あれ、太宰ってこんなにスパダリだったっけ。
「……ねえ太宰」
「んー?」
「急にどしたの」
そう尋ねてみると、太宰ははたと動きを止めた。
そして、少し困ったような表情を浮かべている。
思っていることを云うべきか云わないべきか迷っているようだったが、遂に観念したのか諦めたように口を開いた。
「……なまえはさ、強いよね」
「え?あー……そう……かな?」
唐突に呟かれた彼の言葉に、私の思考は一瞬停止する。
「うん。だって弱音なんて滅多に吐かないし、譬え不満があったとしても、其れを一切口にも顔にも出さないだろう?だから、強いなって」
「そんな事……。私が単に不器用なだけだよ」
「そうだとしても、恋人である身としては、もう少し私に格好を付けさせて欲しいだとか、もう少し私に甘えて欲しいだとか、そう思って仕舞うのだよ」
だから、この状況を利用させて貰ったんだ。
太宰はそう云って少し照れ臭そうに微笑んだ。
「太宰……」
あ、どうしよう。
なんか今、すっごく胸の奥がきゅーってしてる。
「なまえ、おいで」
そう思っていると、太宰は手にしていた茶碗と杓文字(しゃもじ)をその場に置いて、私に向かって両手を広げた。
「……何してんの?」
「何って言葉の儘だよ。君が何となく物欲しげな顔してるから」
「し、してない。してないよそんなの。子供じゃ有るまいし……」
「ほら、そういうとこだよ」
太宰は困ったような表情を浮かべると、次の瞬間私の事を抱き締めていた。
ふわり、と太宰の匂いが私の鼻孔を擽る。
「ちょ、一寸太宰!恥ずかしいから!」
「こーら。暴れないの」
太宰は嗜めるようにそう云うと、ぎゅうっ、と一層強く私を抱き締める。
……如何しよう、恥ずかしい。
でも……もう少しだけ、此の儘で居たいかも。
「なまえはあったかいねぇ。湯たんぽみたい」
「耳元で喋るの止めて」
「ふふふ、擽ったいんだ?」
太宰はくすくすと楽しそうに笑う。
太宰は自分の顔立ちの善さと腰に来るような声の善さを自覚している分余計に質が悪いと思う。
「……太宰、狡い」
「えー、何が?」
「何か……何だろ、今日は太宰に負けた気分」
「それで善いんだよ。なまえはもっと甘え方を覚えないと」
ね?と云い乍ら、太宰は私の頭にポンポンと手を置く。
でも私は生憎素直に恋人に甘えられるような可愛い性格はしていないし、其れが出来ていたら今迄こんなに苦労していないと思う。

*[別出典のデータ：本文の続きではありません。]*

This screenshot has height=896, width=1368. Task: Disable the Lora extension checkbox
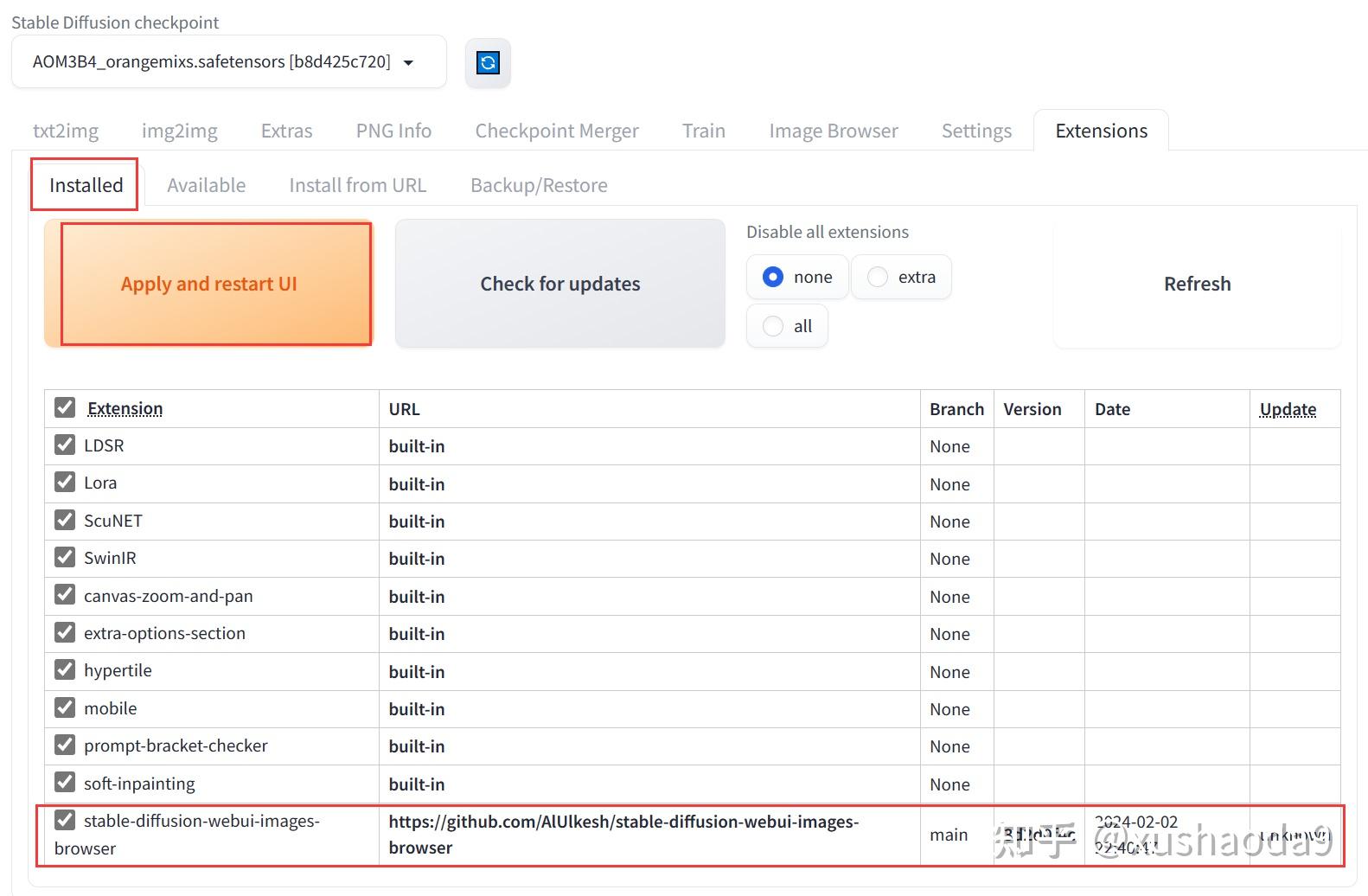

そんな私の考えが読み取れたのか、太宰は背中と頭に回していた手を私の両頬に置くと、ゆっくりと私の顔を上に向けた。
「勿論、私は今の儘の強がりな君の事も好きだけれど。偶には弱みも見せて呉れ給えよ。……恋人、なんだから」
「うん……御免」
「ん、善い子」
太宰はそう云って、ちゅ、と私の額に口付けた。
私は途端に自分の体温が上昇して行くのを感じる。
「……太宰」
「ん?なぁに?」
「……すき」
蚊の鳴くような声でそう云うと、太宰は赤みがかった綺麗な茶色の瞳をぱちくりと瞬かせ、次の瞬間見蕩れてしまいそうな位ふわりと綺麗に微笑んだ。
「うん、私も」
其れだけで胸が高鳴ってしまう私って、口には出さないけど多分相当太宰の事が好きなんだと思う。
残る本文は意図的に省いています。